The deeper I have delved into trauma, as a clinical psychologist focused on treating trauma and also my ongoing efforts to heal my own trauma patterns, I understand why CBT doesn’t work over the longer term for many people. It’s the reason I now choose to work with people in long-term therapy models that do focus on the past and present and only integrate those parts of CBT that are part of the schema therapy model into my approach.
The way that I think of it now as a former CBT therapist, is that CBT provides the coping mode/everyday self part of the person skills to feel better and keep going. This is often much desired by clients, including myself when I entered into therapy. “I can’t be like this, I can’t have all these feelings, I need to get back to how I normally am”. (I am pretty sure I said exactly that, and not just once in the early months of therapy).
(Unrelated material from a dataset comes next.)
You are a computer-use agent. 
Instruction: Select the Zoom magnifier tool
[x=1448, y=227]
However, by ignoring the childhood memories and relational patterns that were formed based on attachment relationships and childhood trauma, the emotional needs of the part of the person that was wounded in childhood are not met in therapy. (In schema therapy, this wounded part is called the vulnerable child mode). Rather the emotional needs remain unacknowledged or at best they are band-aided over with strategies and different ways to think.
The bandaids will hold for a while until the needs of the wounded part can no longer be suppressed and the person’s system breaks down. And so, there is another series of symptoms, panic attacks, episodes of depression or waves of nightmares and flashbacks or maybe even some new symptoms this time around. Another round of feeling broken, dysfunctional, somehow less able to manage than other people.
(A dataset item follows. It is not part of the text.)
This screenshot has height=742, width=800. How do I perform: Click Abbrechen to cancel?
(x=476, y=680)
For me personally, CBT strategies had the impact of allowing me to avoid my past. It stopped me from delving into why recurrent difficulties would arise and left me feeling that my personality was 100% responsible for these difficulties. I would tell myself I just needed to talk to myself differently, adjust my thinking, defuse from my thoughts, do more mindfulness, expose myself more to situations I avoided. Underneath it all was a complicated childhood that I needed to acknowledge, make sense of and (the hardest part for me) allow myself to feel the pain of that childhood, if I was going to really be healed.
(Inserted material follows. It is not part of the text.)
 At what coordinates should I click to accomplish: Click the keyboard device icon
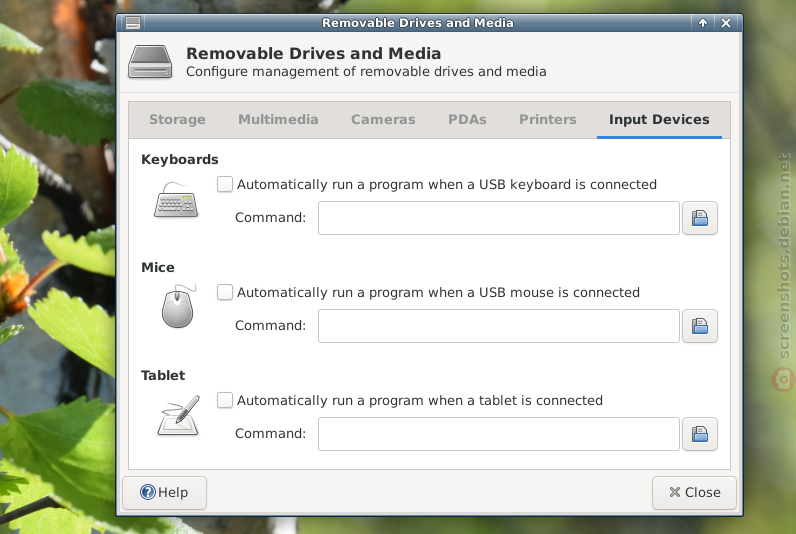[176, 200]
If CBT hasn’t worked for you, you are not alone. You are not a failure, too hopeless for therapy or any of the other things your critic might be telling you.
You just need a different approach.
A longer-term approach that understands that early wounding and attachment relationships must be part of the therapy process and a model that works with parts of self. You need an approach that isn’t manualised but is based around your needs and doesn’t just focus on skills to cope.
You need an approach that will allow you time to discover and rebuild yourself to be the person you were always meant to be. Schema therapy and EMDR are two such approaches but there are also other long term therapy options that may work for you.